**What to do**
Copy out the items starting at the line with "The width and height of the screenshot is (1456, 829)." and ending after the line with "pos(421,67)", swapping "banner" for "promo" and leaving everything else unchanged.

<<<<

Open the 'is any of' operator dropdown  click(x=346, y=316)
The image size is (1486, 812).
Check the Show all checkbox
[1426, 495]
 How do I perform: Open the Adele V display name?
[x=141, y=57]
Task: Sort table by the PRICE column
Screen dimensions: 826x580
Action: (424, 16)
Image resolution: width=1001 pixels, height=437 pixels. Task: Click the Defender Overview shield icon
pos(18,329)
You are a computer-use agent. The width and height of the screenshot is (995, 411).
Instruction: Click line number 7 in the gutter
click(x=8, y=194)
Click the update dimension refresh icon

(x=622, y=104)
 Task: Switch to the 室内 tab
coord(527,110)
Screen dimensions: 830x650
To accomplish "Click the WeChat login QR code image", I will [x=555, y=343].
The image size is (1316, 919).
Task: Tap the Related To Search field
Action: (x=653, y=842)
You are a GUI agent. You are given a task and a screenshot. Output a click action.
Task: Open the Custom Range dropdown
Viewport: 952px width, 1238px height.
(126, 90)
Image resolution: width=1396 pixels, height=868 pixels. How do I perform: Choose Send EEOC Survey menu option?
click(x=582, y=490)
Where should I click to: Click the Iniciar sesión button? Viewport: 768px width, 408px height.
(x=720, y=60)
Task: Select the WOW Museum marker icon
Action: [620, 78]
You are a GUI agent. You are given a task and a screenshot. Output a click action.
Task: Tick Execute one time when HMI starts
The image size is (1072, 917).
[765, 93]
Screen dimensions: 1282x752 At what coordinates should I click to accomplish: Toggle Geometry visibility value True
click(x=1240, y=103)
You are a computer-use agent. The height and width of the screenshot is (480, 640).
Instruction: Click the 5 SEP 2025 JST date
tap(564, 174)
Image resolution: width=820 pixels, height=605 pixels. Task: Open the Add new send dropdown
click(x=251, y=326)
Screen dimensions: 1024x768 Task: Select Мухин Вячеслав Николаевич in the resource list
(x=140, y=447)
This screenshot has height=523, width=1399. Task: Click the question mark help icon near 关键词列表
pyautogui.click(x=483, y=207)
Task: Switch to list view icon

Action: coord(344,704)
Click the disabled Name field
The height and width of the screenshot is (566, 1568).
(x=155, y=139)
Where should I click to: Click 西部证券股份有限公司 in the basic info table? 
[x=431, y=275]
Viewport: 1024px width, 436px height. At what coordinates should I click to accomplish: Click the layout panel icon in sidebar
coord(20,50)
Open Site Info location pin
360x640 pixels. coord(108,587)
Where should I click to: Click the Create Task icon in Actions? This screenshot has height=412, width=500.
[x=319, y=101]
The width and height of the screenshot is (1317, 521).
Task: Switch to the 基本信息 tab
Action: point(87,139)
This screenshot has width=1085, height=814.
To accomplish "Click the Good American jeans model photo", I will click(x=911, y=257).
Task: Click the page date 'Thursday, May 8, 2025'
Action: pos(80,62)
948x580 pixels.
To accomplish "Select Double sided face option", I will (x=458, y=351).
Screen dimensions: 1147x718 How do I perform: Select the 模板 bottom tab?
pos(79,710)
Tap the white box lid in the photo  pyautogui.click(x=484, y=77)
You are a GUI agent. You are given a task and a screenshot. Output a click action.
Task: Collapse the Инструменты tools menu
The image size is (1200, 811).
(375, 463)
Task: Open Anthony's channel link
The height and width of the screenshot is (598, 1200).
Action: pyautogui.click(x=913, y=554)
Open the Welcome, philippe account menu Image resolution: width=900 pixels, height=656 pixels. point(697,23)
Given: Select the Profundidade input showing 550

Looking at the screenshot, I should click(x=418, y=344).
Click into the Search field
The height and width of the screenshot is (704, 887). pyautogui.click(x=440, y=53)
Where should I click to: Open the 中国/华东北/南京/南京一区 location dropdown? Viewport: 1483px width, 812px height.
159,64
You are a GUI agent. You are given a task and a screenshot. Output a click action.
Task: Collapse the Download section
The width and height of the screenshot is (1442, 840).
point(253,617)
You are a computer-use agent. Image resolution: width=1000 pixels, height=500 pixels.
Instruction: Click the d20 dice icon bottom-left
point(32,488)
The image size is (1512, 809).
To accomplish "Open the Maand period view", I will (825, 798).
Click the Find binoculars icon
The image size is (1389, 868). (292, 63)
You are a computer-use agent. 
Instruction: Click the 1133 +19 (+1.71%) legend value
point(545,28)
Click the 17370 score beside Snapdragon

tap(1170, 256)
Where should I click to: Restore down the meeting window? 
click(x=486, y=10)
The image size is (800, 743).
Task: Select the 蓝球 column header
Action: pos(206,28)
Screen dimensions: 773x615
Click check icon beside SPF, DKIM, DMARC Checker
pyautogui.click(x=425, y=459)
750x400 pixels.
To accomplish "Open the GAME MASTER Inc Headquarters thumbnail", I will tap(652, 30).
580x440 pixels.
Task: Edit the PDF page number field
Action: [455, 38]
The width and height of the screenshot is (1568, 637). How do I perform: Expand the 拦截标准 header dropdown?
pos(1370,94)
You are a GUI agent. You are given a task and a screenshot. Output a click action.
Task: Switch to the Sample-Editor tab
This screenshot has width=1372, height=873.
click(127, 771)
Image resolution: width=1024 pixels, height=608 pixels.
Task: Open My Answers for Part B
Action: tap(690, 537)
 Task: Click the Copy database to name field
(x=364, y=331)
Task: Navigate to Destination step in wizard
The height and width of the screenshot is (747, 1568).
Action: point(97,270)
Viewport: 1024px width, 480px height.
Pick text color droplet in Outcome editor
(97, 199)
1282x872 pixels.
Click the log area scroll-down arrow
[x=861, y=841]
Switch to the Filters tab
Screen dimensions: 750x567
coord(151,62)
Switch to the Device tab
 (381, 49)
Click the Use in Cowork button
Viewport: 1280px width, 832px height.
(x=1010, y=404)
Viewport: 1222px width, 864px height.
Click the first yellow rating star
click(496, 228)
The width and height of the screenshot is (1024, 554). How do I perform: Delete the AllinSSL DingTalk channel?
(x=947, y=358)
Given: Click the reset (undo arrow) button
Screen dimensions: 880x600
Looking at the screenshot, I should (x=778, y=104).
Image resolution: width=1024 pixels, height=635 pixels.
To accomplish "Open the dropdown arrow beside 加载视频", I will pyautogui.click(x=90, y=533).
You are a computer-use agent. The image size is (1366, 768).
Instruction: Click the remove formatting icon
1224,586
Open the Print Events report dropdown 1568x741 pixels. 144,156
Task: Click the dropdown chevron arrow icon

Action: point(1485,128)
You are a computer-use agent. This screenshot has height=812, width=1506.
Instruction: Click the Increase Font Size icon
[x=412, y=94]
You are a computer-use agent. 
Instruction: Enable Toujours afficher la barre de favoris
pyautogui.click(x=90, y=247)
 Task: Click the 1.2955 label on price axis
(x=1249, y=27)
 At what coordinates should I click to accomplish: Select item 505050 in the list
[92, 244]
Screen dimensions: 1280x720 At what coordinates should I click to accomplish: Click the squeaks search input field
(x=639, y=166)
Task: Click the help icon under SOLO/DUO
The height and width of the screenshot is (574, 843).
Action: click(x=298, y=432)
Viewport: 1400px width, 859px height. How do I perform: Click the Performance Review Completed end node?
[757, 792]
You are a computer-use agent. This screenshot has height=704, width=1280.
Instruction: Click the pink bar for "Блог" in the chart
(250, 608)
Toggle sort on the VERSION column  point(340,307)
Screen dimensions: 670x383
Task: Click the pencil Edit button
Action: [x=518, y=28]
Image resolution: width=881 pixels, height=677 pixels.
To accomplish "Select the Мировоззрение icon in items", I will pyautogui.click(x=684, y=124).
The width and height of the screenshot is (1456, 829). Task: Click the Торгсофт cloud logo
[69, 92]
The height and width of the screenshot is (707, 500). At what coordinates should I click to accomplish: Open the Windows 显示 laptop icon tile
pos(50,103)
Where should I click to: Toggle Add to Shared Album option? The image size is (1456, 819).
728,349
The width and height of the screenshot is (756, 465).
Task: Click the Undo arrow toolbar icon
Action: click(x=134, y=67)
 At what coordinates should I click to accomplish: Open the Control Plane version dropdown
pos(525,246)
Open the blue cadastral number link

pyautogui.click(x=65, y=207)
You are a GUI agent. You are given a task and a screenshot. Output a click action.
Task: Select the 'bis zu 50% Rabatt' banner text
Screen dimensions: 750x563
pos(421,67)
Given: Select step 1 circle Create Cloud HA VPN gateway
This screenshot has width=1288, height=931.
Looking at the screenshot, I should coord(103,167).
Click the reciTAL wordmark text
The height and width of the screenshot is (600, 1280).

>>>>

**Answer to the problem**
The width and height of the screenshot is (1456, 829). Task: Click the Торгсофт cloud logo
[69, 92]
The height and width of the screenshot is (707, 500). At what coordinates should I click to accomplish: Open the Windows 显示 laptop icon tile
pos(50,103)
Where should I click to: Toggle Add to Shared Album option? The image size is (1456, 819).
728,349
The width and height of the screenshot is (756, 465).
Task: Click the Undo arrow toolbar icon
Action: click(x=134, y=67)
 At what coordinates should I click to accomplish: Open the Control Plane version dropdown
pos(525,246)
Open the blue cadastral number link

pyautogui.click(x=65, y=207)
You are a GUI agent. You are given a task and a screenshot. Output a click action.
Task: Select the 'bis zu 50% Rabatt' promo text
Screen dimensions: 750x563
pos(421,67)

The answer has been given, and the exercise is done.